*What is being asked*
Pull each line holding "card" out of the entries below.
----------------------------------------
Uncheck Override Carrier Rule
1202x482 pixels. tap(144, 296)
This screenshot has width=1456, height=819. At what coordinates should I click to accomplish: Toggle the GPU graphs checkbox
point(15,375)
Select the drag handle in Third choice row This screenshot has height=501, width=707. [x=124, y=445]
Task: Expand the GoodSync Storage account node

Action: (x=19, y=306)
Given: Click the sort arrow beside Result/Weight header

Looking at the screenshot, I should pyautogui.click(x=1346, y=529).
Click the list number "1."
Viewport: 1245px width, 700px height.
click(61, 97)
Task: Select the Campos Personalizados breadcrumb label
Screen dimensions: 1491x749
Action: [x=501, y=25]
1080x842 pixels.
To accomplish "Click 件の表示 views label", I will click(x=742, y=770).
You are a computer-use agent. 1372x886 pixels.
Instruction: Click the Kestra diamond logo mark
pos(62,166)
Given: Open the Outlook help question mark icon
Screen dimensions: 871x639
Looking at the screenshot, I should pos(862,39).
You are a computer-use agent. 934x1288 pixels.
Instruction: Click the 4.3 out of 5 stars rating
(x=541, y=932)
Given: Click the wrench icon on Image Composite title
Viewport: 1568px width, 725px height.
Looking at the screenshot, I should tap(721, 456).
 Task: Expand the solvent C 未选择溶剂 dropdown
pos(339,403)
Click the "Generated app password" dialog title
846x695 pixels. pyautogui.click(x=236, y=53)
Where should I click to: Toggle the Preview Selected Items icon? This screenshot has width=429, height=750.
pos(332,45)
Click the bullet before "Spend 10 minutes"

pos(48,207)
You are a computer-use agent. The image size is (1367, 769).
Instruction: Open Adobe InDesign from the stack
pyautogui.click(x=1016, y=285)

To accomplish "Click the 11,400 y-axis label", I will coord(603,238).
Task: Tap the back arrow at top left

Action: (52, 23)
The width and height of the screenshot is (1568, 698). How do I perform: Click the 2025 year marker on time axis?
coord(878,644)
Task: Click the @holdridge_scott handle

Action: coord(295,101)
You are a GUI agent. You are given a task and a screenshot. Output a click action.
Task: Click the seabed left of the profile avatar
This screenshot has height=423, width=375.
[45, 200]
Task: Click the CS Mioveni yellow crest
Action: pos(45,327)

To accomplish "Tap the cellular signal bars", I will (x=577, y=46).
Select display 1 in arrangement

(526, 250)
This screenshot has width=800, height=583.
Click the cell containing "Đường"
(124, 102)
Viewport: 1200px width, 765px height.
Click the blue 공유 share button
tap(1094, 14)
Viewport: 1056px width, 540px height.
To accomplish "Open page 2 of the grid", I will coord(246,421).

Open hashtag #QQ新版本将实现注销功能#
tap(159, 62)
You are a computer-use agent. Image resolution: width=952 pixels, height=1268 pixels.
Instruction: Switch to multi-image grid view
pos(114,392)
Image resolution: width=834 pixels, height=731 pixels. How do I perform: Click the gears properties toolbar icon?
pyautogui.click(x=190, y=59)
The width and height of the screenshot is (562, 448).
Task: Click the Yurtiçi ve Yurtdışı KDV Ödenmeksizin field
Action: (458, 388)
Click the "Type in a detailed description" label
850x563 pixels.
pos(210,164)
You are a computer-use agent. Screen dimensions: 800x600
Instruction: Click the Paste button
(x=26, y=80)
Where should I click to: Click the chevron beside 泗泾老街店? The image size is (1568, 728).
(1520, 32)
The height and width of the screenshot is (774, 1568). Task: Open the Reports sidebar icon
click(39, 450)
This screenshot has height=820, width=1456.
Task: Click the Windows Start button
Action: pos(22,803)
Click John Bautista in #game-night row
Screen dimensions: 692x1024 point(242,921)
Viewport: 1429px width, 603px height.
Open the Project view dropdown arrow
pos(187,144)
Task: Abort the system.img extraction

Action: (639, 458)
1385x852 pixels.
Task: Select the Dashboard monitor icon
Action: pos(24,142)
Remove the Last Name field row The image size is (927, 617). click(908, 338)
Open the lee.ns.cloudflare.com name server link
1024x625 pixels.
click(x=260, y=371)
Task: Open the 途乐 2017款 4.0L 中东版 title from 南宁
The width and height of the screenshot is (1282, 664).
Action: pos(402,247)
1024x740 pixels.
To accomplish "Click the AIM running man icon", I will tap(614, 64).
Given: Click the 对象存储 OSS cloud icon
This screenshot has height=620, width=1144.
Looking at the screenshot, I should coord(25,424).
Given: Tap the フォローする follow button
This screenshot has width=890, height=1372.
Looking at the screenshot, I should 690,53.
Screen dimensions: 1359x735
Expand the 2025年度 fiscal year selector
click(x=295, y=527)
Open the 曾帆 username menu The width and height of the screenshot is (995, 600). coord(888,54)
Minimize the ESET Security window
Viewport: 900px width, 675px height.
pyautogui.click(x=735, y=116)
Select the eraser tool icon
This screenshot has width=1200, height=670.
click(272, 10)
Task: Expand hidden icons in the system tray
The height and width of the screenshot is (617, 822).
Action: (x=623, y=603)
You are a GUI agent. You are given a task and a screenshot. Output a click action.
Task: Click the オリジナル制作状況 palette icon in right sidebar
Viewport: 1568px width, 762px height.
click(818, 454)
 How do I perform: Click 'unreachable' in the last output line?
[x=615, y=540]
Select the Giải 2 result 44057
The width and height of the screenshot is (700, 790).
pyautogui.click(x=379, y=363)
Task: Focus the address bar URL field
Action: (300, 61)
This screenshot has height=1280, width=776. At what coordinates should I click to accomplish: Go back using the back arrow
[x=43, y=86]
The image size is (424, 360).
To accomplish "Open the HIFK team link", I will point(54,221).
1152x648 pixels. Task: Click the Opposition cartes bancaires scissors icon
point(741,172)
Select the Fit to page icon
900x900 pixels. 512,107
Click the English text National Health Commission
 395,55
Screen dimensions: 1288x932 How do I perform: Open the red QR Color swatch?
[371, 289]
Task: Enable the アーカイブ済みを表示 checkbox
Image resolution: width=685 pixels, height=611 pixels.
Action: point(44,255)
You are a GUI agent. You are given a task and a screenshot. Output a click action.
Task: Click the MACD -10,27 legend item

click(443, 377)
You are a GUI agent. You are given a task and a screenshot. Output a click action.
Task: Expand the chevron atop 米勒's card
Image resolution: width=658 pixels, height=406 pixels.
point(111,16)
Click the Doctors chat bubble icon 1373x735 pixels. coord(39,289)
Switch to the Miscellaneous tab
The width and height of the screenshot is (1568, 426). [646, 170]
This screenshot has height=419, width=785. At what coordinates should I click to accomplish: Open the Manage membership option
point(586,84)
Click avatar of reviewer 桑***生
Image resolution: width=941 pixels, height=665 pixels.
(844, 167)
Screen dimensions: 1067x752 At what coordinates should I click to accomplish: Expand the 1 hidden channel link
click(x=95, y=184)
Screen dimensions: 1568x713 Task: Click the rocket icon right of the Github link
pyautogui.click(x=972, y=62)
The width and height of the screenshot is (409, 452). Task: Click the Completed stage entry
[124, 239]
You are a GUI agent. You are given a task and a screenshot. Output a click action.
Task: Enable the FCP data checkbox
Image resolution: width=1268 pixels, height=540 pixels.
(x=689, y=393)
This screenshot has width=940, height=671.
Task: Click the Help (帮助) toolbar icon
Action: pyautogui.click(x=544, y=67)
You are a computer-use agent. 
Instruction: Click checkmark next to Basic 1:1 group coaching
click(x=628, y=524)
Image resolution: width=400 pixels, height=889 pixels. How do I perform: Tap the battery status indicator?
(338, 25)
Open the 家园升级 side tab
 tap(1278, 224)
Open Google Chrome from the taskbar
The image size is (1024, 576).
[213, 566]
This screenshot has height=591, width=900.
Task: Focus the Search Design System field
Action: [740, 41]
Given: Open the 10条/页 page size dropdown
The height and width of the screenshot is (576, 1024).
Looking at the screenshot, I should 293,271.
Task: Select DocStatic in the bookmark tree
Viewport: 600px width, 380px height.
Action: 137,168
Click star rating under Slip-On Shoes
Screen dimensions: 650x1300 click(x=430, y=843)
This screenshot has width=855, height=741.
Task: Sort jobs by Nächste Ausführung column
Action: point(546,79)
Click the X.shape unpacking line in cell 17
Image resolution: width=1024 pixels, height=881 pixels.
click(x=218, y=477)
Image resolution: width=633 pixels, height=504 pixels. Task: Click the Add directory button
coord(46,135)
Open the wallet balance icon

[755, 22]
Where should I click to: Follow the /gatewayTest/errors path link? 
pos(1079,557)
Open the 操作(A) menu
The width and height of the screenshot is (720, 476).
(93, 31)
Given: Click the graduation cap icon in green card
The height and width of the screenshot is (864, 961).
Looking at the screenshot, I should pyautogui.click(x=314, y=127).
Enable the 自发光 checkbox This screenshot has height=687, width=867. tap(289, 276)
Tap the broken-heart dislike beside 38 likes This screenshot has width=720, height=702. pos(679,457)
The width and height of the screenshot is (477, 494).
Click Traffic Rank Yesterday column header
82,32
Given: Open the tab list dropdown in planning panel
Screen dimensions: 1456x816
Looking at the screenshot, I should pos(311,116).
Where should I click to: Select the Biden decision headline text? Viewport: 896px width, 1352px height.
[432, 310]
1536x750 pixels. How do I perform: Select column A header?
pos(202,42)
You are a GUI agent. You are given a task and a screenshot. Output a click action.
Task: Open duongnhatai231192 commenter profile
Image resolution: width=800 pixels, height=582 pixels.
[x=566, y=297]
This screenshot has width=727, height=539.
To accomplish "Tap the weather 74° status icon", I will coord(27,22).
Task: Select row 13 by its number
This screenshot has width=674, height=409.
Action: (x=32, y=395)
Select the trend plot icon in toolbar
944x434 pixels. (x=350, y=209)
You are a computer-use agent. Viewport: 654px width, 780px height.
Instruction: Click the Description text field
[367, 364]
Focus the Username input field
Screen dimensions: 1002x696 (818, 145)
----------------------------------------
*Answer section*
Task: Expand the chevron atop 米勒's card
Given: Click the graduation cap icon in green card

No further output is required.